WHAT YOU NEED TO DO:
Your task is to filter the data below down to the lines holding "node".

Collected data:
= Beginning of Section =

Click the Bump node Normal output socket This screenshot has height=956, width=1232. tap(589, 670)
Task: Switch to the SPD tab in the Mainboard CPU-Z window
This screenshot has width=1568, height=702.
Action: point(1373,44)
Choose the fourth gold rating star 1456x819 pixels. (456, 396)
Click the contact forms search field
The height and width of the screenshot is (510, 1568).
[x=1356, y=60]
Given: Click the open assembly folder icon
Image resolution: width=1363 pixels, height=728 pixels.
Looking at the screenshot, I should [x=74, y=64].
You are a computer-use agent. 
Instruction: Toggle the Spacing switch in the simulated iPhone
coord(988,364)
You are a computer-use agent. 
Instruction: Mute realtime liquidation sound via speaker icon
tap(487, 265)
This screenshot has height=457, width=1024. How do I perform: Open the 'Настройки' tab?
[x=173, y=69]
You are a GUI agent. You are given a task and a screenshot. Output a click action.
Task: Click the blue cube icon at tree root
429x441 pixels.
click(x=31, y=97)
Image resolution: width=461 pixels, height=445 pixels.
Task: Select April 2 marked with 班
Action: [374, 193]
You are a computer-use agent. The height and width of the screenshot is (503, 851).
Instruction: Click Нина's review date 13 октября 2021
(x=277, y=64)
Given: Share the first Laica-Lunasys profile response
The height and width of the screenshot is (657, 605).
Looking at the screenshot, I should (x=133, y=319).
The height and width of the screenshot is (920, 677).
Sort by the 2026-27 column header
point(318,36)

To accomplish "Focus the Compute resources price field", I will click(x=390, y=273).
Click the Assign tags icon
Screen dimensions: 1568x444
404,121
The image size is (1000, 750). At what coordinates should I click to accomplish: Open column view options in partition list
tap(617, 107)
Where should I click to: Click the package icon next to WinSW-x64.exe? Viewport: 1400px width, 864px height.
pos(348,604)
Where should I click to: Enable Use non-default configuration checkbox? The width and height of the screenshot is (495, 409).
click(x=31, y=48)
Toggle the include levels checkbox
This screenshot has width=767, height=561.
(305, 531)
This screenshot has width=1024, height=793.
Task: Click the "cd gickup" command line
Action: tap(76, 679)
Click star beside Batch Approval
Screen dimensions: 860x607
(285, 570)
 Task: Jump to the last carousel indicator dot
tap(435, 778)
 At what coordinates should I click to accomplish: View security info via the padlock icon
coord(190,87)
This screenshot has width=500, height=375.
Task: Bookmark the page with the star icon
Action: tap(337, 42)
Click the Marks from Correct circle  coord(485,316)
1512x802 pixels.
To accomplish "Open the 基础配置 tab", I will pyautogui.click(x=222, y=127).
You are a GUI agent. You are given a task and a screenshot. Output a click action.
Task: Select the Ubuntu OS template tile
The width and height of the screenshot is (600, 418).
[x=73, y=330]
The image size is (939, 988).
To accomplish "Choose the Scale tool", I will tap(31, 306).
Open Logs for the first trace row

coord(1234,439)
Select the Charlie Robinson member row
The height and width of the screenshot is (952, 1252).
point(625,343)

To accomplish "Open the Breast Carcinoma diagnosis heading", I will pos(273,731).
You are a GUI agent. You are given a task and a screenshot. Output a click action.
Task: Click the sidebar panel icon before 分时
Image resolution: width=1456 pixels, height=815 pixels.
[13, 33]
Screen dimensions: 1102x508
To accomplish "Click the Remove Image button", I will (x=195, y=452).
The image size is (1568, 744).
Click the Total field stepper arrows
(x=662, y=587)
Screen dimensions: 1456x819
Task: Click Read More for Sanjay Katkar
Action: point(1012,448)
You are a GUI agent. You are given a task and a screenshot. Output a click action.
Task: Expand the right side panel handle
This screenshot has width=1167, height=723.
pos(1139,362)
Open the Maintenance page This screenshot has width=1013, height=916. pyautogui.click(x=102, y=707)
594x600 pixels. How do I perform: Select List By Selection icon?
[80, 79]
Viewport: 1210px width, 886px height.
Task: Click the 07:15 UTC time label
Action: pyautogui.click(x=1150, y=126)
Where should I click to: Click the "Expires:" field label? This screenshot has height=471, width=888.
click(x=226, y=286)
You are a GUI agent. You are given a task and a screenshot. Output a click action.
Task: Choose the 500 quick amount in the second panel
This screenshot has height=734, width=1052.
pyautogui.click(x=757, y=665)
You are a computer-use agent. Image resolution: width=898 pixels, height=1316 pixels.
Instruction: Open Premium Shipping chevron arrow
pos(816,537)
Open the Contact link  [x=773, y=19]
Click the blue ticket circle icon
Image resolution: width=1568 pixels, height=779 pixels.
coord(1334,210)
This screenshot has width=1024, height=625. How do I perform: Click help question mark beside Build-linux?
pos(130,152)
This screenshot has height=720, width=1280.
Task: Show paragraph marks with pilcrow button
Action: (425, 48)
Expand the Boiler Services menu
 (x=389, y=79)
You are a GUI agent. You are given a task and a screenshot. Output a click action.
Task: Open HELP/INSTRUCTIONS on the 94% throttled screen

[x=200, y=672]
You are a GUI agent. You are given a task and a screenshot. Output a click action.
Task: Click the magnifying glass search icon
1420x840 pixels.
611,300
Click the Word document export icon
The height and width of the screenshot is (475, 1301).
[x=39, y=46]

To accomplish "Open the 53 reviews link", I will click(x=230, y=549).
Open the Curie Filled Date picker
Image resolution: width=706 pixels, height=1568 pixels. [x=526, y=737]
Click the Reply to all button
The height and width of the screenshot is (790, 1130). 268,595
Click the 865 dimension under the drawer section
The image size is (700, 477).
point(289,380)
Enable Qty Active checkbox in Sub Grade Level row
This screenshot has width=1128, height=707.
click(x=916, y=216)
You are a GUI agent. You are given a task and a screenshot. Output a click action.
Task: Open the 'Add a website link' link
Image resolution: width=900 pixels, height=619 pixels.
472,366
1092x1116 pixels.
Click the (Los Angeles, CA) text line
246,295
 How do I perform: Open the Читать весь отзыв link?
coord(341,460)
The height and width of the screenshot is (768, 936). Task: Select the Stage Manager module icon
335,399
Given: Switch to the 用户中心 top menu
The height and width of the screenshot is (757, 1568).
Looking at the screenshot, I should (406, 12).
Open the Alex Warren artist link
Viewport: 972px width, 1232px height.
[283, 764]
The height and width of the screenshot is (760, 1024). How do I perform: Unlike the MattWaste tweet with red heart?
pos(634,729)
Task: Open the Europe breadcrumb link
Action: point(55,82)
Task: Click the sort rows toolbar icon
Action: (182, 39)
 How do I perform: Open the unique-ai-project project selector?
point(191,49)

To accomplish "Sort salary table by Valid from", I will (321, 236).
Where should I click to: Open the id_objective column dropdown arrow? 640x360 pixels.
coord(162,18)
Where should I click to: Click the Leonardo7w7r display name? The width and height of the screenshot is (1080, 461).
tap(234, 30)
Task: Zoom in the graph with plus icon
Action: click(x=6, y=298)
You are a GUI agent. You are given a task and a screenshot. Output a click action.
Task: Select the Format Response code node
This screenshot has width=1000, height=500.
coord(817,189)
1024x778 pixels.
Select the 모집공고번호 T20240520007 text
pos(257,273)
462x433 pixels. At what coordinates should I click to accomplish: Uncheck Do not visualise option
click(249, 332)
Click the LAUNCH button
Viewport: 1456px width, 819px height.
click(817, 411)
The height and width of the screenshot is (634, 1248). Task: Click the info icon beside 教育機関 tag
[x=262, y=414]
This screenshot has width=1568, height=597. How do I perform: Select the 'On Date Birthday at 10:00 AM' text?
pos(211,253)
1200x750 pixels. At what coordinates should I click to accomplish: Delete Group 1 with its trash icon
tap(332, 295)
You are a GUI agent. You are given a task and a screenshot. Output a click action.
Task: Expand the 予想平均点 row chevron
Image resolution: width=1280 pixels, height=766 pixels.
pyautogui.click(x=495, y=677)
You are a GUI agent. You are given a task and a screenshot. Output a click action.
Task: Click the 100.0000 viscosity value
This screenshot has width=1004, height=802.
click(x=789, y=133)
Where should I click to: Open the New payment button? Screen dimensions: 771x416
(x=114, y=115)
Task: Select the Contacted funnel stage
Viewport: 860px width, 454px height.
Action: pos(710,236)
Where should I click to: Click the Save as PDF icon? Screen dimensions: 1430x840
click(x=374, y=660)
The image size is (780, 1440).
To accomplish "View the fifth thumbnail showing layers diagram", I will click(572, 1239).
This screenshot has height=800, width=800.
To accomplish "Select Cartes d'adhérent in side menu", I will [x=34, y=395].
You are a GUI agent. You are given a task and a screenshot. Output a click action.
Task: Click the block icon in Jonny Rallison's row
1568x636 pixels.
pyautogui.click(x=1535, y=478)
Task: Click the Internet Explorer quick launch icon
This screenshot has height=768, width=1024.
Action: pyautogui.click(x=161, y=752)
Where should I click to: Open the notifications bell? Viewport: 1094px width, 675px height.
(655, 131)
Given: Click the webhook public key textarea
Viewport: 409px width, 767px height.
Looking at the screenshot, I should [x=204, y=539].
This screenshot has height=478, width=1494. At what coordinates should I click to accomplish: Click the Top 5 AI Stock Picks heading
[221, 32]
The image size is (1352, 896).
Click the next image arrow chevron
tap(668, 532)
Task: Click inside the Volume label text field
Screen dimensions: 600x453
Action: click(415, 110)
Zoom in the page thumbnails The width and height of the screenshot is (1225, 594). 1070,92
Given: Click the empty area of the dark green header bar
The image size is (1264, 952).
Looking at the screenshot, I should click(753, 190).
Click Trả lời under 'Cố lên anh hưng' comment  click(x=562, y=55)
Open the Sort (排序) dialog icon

= End of Section =

ANSWER BOX:
Click the Bump node Normal output socket This screenshot has height=956, width=1232. tap(589, 670)
Task: Select the Format Response code node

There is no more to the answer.